Hustle culture is the lifestyle in which one works continually and only takes a few breaks from work. It is a side effect of the gig economy, where freelancing is becoming a major part of everyday life.

But the hustle culture can be detrimental to your health and below is how you can detach yourself from becoming a workaholic.

Understand the root of your attachment

The first step to detachment is understanding how you go attached in the first place. What are your beliefs around work and rest? Why do you believe endless working is what you need to live well? What will happen if you stop grinding so hard and took longer breaks?

Getting to the root enables you identify the ways of thinking that make you believe that working endlessly is the sign of a good life, which it isn’t.

Establish work boundaries

Once you understand the root cause of your attachment to the hustle, begin to set boundaries. For example, you can decide to not work beyond certain hours a day. Or you could decide to take a day or two rests each week to cool down. This might also mean turning down job opportunities that leave you with no time for yourself, or jobs that demand you work longer and for no additional pay.

Begin taking short breaks

Once you set work boundaries, you might find that your old habits won’t be easily shrugged off. You might still not be comfortable enough working shorter hours or saying no to job opportunities.

Still, begin train your mind to take breaks. Take short breaks through your day, begin and end each day with short periods of meditation. These short breaks will give your mind some much needed serotonin boost, which will result in your brain wanting to take longer breaks and voila! You begin to take a day or two off to rest.

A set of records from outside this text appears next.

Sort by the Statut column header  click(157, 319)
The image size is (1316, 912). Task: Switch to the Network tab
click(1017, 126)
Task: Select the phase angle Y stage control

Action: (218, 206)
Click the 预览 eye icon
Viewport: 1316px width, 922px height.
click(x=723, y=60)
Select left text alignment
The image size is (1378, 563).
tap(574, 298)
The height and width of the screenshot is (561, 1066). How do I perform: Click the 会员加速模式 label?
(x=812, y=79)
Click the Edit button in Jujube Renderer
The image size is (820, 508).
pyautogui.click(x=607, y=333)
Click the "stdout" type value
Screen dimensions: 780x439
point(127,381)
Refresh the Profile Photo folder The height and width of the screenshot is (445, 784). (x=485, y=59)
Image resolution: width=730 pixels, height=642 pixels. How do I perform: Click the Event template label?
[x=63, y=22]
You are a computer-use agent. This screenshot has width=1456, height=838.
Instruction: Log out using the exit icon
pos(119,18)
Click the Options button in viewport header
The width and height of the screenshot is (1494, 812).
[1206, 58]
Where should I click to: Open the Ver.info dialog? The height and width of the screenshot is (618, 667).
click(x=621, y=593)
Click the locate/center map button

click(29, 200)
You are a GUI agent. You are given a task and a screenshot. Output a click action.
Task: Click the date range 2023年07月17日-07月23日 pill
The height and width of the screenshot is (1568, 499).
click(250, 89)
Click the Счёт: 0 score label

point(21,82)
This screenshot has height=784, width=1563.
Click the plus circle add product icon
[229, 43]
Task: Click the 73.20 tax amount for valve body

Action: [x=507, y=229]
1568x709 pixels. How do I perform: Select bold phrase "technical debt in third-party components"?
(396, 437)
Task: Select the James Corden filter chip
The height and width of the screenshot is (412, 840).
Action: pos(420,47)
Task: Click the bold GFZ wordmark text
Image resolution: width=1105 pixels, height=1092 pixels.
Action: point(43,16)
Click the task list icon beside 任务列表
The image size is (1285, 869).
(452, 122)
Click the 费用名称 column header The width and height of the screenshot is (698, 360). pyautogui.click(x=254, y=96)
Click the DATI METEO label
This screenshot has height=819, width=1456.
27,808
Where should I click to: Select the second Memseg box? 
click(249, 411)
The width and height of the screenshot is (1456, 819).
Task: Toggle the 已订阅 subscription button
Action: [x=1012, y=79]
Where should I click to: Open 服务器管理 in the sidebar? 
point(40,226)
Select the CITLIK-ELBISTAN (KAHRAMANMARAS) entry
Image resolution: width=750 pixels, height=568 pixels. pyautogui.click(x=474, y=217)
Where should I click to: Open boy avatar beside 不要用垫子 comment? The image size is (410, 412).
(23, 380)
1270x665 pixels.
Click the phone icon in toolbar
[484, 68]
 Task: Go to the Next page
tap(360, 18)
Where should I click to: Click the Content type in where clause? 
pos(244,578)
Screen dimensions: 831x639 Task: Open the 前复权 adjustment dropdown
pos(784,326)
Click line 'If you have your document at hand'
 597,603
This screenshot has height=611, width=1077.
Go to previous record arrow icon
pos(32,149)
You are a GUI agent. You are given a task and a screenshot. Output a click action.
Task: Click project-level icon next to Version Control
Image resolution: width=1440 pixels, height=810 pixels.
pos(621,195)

Redefine your idea of success

Success at work is fine, but to break from being a workaholic, begin to look beyond your work for an idea of success. Fine, you want to get that promotion, but what else would make your life meaningful? Invest in your relationships, in learning new hobbies. Reject the rush of societal expectations that you must achieve certain things by a certain age. Instead, have goals but redefine what is success to you and how and when you want to achieve your goals. This way, you will learn to not just work and work, but also do other things in life that could potentially make you happy.